Correct ? La connaissance représente … jusque-là / jusqu’ alors mais qui a été accueilli comme sa propre.

La connaissance représente , souvent, platoniquement, l’ émersion de quelque chose qui a été notamment ignoré jusque-là / jusqu’ alors mais qui a été accueilli comme sa propre.

ClaireChiara Membre actif Demandé le 25 novembre 2018 dans Conjugaison
3 réponse(s)
 

LE TEXT EN ITALIEN : Conoscere  è spesso ,  platonicamente, l’emergere di qualcosa magari ignorato sino a quell’attimo ma accolto come proprio.

ClaireChiara Membre actif Répondu le 25 novembre 2018

On peut opposer ignorance et savoir.
Vérifier émersion/ émergence
… »Comme l’émergence de quelque chose d’inconnu en savoir propre ».

joelle Grand maître Répondu le 25 novembre 2018

Sous forme de savoir propre

le 25 novembre 2018.

platoniquement
Platon –> platonicien.
Il n’existe pas d’adverbe dérivé de cet adjectif. On doit dire ‘dans le sens platonicien’, ‘selon Platon’…
Les mots ‘platonique’ et ‘platoniquement’ ont un sens restreint à un domaine : l’idéal sans le sensuel.

magari =/= notamment
Je ne sais pas quel mot il faudrait.

accueilli
On peut effectivement ajouter le verbe être, mais peut-être au présent ? (pas certain)
-> quelque chose qui a été ignoré jusque-là… mais qui est accueilli…

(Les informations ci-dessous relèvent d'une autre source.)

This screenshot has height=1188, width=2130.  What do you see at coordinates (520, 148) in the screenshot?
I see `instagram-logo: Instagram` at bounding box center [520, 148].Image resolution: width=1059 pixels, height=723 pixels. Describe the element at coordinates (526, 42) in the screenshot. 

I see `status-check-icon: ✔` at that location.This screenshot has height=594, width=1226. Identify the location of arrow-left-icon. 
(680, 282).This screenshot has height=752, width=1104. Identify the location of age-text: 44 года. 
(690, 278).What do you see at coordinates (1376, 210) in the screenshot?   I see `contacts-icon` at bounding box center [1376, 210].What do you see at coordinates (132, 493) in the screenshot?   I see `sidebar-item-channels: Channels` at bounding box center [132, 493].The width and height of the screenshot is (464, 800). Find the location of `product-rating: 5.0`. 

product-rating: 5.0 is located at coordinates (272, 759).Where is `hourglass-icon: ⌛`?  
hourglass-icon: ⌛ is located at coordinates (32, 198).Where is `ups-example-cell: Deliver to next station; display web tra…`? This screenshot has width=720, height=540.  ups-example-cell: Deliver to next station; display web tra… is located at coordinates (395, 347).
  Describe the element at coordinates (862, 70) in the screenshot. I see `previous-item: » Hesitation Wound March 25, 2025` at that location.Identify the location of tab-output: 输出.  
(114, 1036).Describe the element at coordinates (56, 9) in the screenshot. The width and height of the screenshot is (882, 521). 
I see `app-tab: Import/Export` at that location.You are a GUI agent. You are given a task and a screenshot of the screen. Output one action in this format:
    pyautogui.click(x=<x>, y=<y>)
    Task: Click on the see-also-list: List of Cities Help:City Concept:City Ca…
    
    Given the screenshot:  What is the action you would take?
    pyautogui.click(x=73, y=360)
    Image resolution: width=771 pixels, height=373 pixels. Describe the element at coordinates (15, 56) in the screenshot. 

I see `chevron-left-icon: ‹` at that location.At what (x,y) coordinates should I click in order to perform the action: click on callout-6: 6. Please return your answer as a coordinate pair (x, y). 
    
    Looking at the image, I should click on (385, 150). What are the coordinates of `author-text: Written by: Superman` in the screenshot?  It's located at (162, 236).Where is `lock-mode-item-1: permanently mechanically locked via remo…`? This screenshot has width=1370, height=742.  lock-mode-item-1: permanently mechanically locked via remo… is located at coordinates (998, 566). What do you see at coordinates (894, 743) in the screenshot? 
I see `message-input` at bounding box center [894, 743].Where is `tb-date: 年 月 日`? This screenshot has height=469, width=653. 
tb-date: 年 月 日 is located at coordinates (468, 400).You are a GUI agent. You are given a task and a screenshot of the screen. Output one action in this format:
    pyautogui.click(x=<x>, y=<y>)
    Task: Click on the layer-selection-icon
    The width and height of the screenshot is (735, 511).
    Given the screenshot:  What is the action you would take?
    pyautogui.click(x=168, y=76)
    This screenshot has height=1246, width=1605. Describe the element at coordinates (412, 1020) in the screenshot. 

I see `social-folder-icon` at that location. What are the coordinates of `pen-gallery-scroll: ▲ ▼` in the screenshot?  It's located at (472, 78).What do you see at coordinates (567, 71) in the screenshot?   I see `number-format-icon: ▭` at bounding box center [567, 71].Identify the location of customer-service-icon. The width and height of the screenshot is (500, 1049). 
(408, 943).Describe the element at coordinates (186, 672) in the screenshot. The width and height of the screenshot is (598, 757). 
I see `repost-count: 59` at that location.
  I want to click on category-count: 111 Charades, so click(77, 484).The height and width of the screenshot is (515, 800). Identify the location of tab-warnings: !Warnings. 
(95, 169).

les deux participes passés
On peut aussi ne pas mettre le verbe être, et ne garder que les participes passés.
-> une chose ignorée jusque-là et accueillie…
Cas particulier, avec ‘quelque chose’, on ajoute le mot ‘de’ : quelque chose de bon.
-> quelque chose d’ignoré jusque-là, et accueilli…

accueilli comme sa propre
Non. L’adjectif ‘propre’ nécessite de s’appliquer clairement à un nom ou à un pronom : ma propre idée, la mienne propre.
La locution ‘quelque chose’ est trop indéfinie pour être répétée ou remplacée par un pronom, mais si à la place on écrit ‘une chose’, ‘une idée’, ‘une notion’… il est possible de construire ainsi : une idée qu’on accueille comme sa propre idée (avec répétition) / une idée dont j’ai fait mon propre principe (avec changement du nom) / une idée qu’on accueille comme la sienne propre (avec pronom).
Il existe une façon légère de dire ‘accueillir une idée comme la sienne propre’. C’est ‘s’approprier une idée’.
Pour cette construction avec le mot ‘propre’ (ou ‘approprier’), vous devez renoncer à utiliser la locution ‘quelque chose’, et la remplacer (au moins dans la deuxième partie de la phrase) : une chose qui a été ignorée jusque-là mais qu’on s’est appropriée / mais qui a été appropriée.
Il est difficile de trouver le bon mot pour remplacer ‘quelque chose’, mais le sens flou de ‘quelque chose’, le sens précis de ‘propre’, la nécessité de trouver un pronom (masculin ou féminin ?) pour reprendre la locution… ne permettent pas de les construire ensemble.